Country diary: autumn brings the daddy longlegs bouncing in

Country diary: autumn brings the daddy longlegs bouncing in

Langstone, Hampshire: Blundering craneflies are vulnerable to spiders’ webs. But they have a special gift at their disposal

A cranefly on a leaf.

Fri 1 Oct 2021 00.30 EDT

The arrival of autumn heralds the annual cranefly emergence. There are more than 300 species found in the UK, but Tipula paludosa is the most common. As dusk falls and I turn on the lights, they flit around the glowing windows, the unwary snared by the orb-weaver and false widow spiders that have slung their webs across the glass. Those that make it inside the house blunder from corner to corner, bouncing off the walls and ceiling.

Capture and release is a delicate operation, as the gangly insects have what are known as deciduous legs – they detach from the body at the slightest touch. The six spindly appendages, which give them the nickname “daddy longlegs“, stabilise the cranefly’s elongated, slender body during flight and egg-laying, and provide sensory input to help them navigate their environment, but the ability to sacrifice a limb allows them the opportunity to escape the grasp of a predator.

They are often mistaken for other leggy creatures that abound at this time of year – such as harvestmen and cellar spiders – all of which share their colloquial name. It’s this confusion that gave rise to the enduring urban myth that craneflies are one of the most venomous insects in the world. Despite the fact that they resemble giant mosquitoes, they are completely harmless.
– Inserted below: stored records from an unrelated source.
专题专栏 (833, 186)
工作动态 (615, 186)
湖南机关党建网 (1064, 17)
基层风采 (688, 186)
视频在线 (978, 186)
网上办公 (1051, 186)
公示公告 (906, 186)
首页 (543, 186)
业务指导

Their mouthparts are very simple, so they are incapable of consuming anything more than nectar, let alone biting humans. Females do sport a sharp protuberance at the tip of the abdomen, but this is an ovipositor, not a stinger.

While the adults rarely eat, the larvae – know as leatherjackets – are voracious, feeding on the roots and stem bases of grasses in gardens, parks and pasture. They thrive in damp soil, so a mild winter followed by a cool, wet summer has created ideal conditions for them to reach maturity. Despite witnessing starlings, magpies and crows pecking the lawn in search of the grubs, there has only been a modest hatch in my garden. Across the road in Langstone Meadows, clouds of craneflies rise from the grass with every step I take, floating above the purple haze of Yorkshire-fog and thistles.